There are more than 100 laws on the books in various cities and counties restricting where sex offenders can live or visit, said Jack Wallace, spokesman for the state's Sex Offender Management Board.
But Orange County is one of the first counties in the state to adopt a law banning all registered sex offenders — even those who haven't been convicted of a crime against children — from going to a county beach or spending time in a county park. It carries a six-month jail sentence or a $500 fine.
So far, however, the so-called child safety zone laws have resulted in few convictions, and in some cities, zero arrests. Critics contend the ordinance, which was first adopted by county supervisors and then shopped to individual cities, is an ineffective feel-good law designed to appeal to council members who don't want to seem soft on crime.
"This seems to me much closer to a political game of Trivial Pursuit in which the district attorney simply makes up rationales … which can't be evaluated, and relies on the fact that the targets of the legislation are unpopular," said Frank Zimring, a Berkeley law professor.
Supporters defend the ban and say the number of children saved by the laws will never be known.
"The effectiveness of this law will never show up on a statistic," Schroeder said in an interview. "Because a sex offender did not show up in a park, a child did not get raped or molested."
To persuade cities to jump aboard, the district attorney's office has taken a forceful approach — sending ranking prosecutors and administrators to city council meetings and providing links to a disturbing video of Phillip and Nancy Garrido, the Northern California couple who kidnapped Jaycee Lee Dugard from a school bus stop and held her captive for 18 years.
In the video, Phillip Garrido is singing in a park with a guitar, while asking his wife whether she had a good shot of him with her video camera.
"I can see you good," she says, while filming a little girl in the playground instead.
The aggressive tactics have rubbed some the wrong way. In Huntington Beach, Councilman Keith Bohr told Schroeder he didn't think the issues were as black and white as she made them seem.
"We're just looking for more things to have to enforce because it sounds good, and if we dare question it, 'Oh, we're weak on crime or we're weak on sexual predators' and that's not the case," he said. Bohr later voted against the ordinance, a minority voice.
Other cities, such as San Juan Capistrano, have delayed voting on the ban, citing legal worries. Irvine adopted the law, but only after stripping it down so it would apply only to offenders who have been convicted of committing crimes against children.
Police have also raised concerns.
When Huntington Beach adopted the law in November, Police Chief Ken Small insisted the council remove a provision that would have allowed sex offenders to enter a park if they had successfully filed for an exemption. Small said he did not want the liability of making such decisions.

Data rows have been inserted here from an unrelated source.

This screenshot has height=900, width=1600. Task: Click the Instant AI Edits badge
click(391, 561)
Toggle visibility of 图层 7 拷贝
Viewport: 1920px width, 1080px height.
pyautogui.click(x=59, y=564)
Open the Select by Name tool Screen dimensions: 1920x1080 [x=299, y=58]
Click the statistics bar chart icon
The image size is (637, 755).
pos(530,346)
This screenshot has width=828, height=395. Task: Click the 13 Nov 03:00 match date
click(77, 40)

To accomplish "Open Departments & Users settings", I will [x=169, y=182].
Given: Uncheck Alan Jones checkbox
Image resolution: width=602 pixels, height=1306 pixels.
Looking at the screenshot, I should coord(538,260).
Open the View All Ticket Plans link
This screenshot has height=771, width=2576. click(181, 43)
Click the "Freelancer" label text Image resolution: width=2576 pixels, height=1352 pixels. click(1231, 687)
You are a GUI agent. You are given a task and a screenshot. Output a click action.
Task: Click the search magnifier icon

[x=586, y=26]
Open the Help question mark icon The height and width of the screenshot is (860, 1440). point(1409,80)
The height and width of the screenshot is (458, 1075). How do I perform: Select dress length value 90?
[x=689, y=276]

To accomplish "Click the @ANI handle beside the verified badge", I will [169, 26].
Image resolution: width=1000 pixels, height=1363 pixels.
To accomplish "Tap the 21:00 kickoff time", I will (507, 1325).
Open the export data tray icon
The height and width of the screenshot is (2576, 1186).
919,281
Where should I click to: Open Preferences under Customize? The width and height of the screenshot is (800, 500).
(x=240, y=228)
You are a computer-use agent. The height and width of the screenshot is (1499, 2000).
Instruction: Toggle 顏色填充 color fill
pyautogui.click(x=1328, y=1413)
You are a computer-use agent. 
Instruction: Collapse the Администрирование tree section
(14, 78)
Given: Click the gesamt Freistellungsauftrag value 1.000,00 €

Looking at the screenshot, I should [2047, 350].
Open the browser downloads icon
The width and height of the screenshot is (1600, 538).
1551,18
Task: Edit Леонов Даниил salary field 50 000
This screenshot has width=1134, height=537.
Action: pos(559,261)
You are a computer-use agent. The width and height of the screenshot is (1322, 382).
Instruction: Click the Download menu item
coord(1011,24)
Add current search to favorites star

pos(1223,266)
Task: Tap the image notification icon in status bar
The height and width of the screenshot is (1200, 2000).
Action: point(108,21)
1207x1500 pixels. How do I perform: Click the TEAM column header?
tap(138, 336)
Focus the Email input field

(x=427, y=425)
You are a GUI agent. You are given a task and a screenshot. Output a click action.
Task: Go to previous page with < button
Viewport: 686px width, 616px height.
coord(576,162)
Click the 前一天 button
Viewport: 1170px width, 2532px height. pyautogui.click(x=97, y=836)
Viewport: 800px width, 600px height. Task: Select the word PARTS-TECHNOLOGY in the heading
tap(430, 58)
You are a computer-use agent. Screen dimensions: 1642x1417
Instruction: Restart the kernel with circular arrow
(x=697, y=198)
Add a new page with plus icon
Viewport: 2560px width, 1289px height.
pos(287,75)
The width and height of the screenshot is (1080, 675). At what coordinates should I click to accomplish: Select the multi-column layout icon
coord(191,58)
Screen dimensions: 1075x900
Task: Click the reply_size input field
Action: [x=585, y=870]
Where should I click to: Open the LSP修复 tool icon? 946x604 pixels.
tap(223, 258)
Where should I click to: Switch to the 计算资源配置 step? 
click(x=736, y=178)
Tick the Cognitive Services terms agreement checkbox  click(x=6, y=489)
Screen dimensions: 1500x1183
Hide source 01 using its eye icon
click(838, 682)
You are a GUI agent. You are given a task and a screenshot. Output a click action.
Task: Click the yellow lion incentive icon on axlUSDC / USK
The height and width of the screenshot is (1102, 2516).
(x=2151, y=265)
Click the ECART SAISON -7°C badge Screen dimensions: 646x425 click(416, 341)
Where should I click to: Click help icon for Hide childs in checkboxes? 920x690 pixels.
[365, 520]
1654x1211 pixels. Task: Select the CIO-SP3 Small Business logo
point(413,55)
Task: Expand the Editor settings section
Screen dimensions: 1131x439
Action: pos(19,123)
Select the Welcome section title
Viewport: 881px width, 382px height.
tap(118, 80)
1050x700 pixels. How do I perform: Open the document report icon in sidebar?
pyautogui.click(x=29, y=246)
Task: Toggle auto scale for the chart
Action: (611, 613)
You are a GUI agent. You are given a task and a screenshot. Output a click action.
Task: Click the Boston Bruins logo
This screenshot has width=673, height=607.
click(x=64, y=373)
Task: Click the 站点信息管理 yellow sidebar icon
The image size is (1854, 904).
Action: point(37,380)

"There is no amount of investigation that can be done to guarantee that a sex offender is not going to re-offend," he told the council. "I would prefer that somebody in that situation not be carrying around an exemption in their pocket signed by me."
In May, Orange County Sheriff Sandra Hutchens told county supervisors that she could not envision "any circumstance under which I would grant permission for registered sex offenders to enter county parks."
Sure enough, of the 14 registered sex offenders who have asked for an exemption, all but one have been rejected.